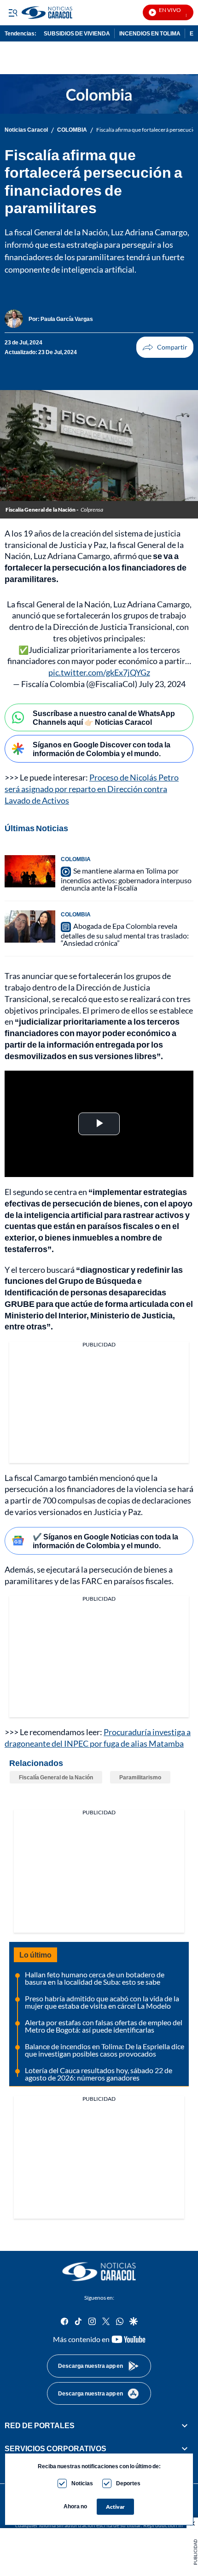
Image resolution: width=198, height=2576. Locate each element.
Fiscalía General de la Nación (56, 1777)
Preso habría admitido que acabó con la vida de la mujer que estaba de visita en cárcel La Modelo (102, 2002)
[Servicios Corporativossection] (185, 2449)
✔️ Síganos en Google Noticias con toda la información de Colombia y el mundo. (105, 1541)
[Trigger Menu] (13, 12)
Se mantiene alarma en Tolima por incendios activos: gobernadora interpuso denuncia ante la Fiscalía (126, 879)
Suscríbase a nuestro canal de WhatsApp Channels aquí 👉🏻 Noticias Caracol (104, 717)
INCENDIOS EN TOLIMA (150, 33)
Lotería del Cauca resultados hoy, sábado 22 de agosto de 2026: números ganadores (98, 2074)
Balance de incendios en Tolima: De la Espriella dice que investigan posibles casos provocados (104, 2050)
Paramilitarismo (140, 1777)
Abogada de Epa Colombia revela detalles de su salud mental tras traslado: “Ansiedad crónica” (125, 934)
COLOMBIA (72, 130)
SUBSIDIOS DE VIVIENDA (77, 33)
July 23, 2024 (162, 684)
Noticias (82, 2483)
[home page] (99, 2271)
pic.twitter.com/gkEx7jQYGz (99, 672)
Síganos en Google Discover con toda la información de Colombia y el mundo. (101, 749)
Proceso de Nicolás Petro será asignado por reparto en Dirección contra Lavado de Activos (92, 788)
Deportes (128, 2483)
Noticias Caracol (26, 130)
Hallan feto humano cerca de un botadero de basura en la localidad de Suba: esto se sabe (94, 1978)
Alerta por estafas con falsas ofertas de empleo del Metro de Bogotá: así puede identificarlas (103, 2026)
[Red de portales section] (185, 2425)
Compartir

************

Across the data, find each line that has "mundo" in it and copy that line.

Written response
✔️ Síganos en Google Noticias con toda la información de Colombia y el mundo. (105, 1541)
Síganos en Google Discover con toda la información de Colombia y el mundo. (101, 749)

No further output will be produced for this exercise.